In the IRRDC study it was found that patients who underwent surveillance had better outcome and surveillance was the single most important confounding factor in the MLH1/MSH2 group (40%-survival against 0%-survival). The first consensus for diagnostic criteria for CMMRD (members of the IRRDC and the C4CMMRD consortia) has laid down recommendations for surveillance and genetic counseling of the family ([Table 5]).[1] [17] [18]

Surveillance protocol for patients with CMMRD

Abbreviations: CBC, complete blood count; CMMRD, constitutional mismatch repair deficiency; CNS, central nervous system; MRI, magnetic resonance imaging; WBMRI, whole body MRI scan.

Apart from the conventional treatment modalities for childhood malignancies, multiple studies have found that treatment with immune checkpoint inhibitors like nivolumab and ipilimumab greatly improved survival in advanced metastatic and recurrent cancers, especially in brain tumors (especially high-grade glioma). Combined modality of reirradiation and synergistic immune agents have helped in hypermutant high-grade glioma even after progression of disease.[18] [19] [20] [21] [22]

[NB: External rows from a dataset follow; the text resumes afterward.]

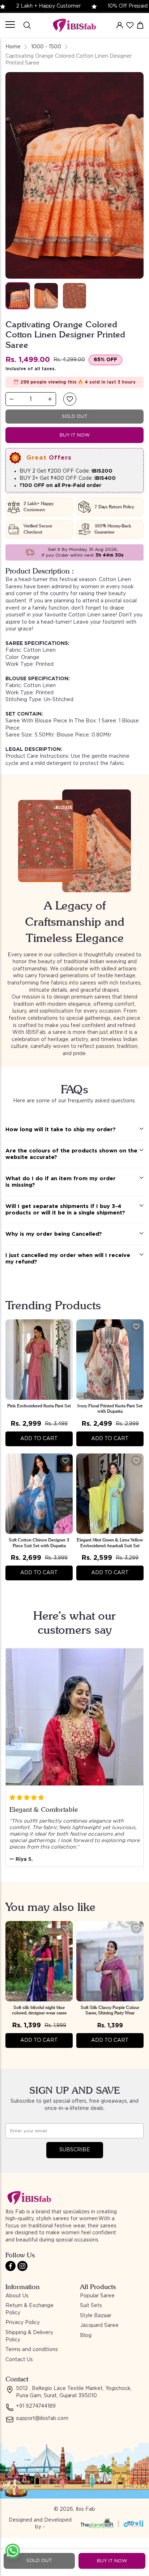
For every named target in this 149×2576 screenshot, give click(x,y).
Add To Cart (39, 1438)
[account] (119, 25)
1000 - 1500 (46, 46)
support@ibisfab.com (42, 2418)
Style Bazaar (95, 2315)
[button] (69, 399)
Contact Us (19, 2359)
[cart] (140, 25)
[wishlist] (130, 25)
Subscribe (74, 2149)
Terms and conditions (31, 2349)
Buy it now (75, 435)
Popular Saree (97, 2295)
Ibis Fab (85, 2509)
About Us (17, 2295)
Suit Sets (91, 2305)
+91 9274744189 (36, 2406)
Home (13, 46)
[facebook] (10, 2266)
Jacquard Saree (99, 2325)
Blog (85, 2335)
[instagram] (22, 2266)
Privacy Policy (22, 2322)
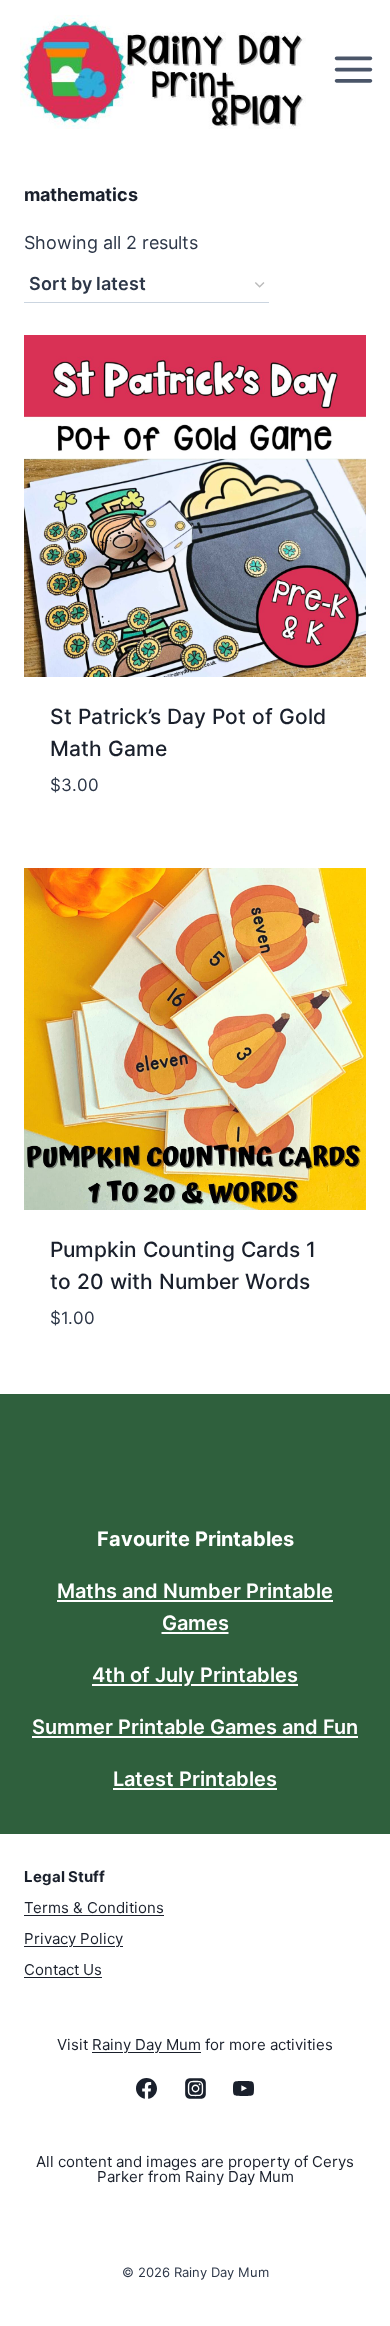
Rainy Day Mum (146, 2044)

The limitation of our study was that the data were a combined analysis of published and unpublished data from individual centers. This might not be helpful in determining the nationwide prevalence of CMMRD. A more structured analysis with clinical diagnostic criteria, ancillary testing, and genetic testing of all children and family members who satisfy the CMMRD criteria might be ideal. The financial implications of the same are the most important restrictive factors in a low-resource country such as ours. In our analysis, despite the patient having a high CMMRD score, a substantial number of patients did not undergo genetic testing. Genetic analysis was not performed in a centralized laboratory as in IRRDC cohort, but at multiple centers across India.

Conclusion

CMMRD is an aggressive pediatric cancer predisposition disease that can have rapid fatal outcome if not diagnosed early and treated. It needs a high index of suspicion for early diagnosis, more so in a setting of consanguinity. The awareness regarding surveillance and cascade testing for early detection of malignancies in the affected child and siblings at the earliest to ascertain the gene involved is to be emphasized. The probability and risk of a child developing second malignancy in a life time is overwhelming in terms of social, psychological, and financial aspects. The biggest limitation is financial burden as we live in low- to middle-income country where testing and treatment are costly. The genes commonly affected are different in our study cohort and disease characteristics too are different. We need a large population-based study to ascertain if the findings represent the genetic characteristics of Indian population. The authors would like to reemphasize the need for a national policy for management and an Indian consortium on CMMRD.

Conflict of Interest

None declared.

Patients' Consent

The written consent of caregivers for publication has been obtained.